Sto valutando se tornare all’università, se approfondire la germanistica di cui mi sono “innamorato” o cercare di crearmi un curriculum coerente per avanzare nel mio percorso politico.

Massimiliano Boschi

L’intervista che avete appena letto è solo la prima di un percorso di indagine intrapreso allo scopo di comprendere  come i giovani vedono il mondo, vivono l’Alto Adige e, soprattutto, incrocino le politiche culturali. Un’indagine che intende valutare se e come le politiche culturali siano oggi in grado di fornire strumenti utili per lo sviluppo di un pensiero critico e creativo tale da migliorare il benessere della collettività nel suo complesso e nei singoli individui che la compongono. In particolare, le interviste, che dal 2 maggio saranno pubblicate su questa testata nello speciale “My Generation”, cercheranno di comprendere se e come come questi “strumenti” vengano utilizzati dai giovani e se siano ancora in grado di contrastare le disuguaglianze sociali, per permettere a tutte e tutti, indipendentemente dalle condizioni economiche di partenza, di migliorare la propria condizione di vita.    

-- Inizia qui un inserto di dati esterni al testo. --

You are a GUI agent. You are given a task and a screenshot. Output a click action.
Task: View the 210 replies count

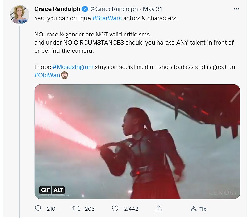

My Generation è un progetto che dà voce  alle nuove generazioni attraverso strumenti creativi. Il progetto – promosso dalla cooperativa Young Inside con il contributo dell’Ufficio Politiche Giovanili della Provincia Autonoma di Bolzano –  oltre alle interviste pubblicate in questo speciale, esporrà opere di poster art che permetteranno di potenziare le parole e le narrazioni dei ragazzi e delle ragazze coinvolgendo tutta la città di Bolzano.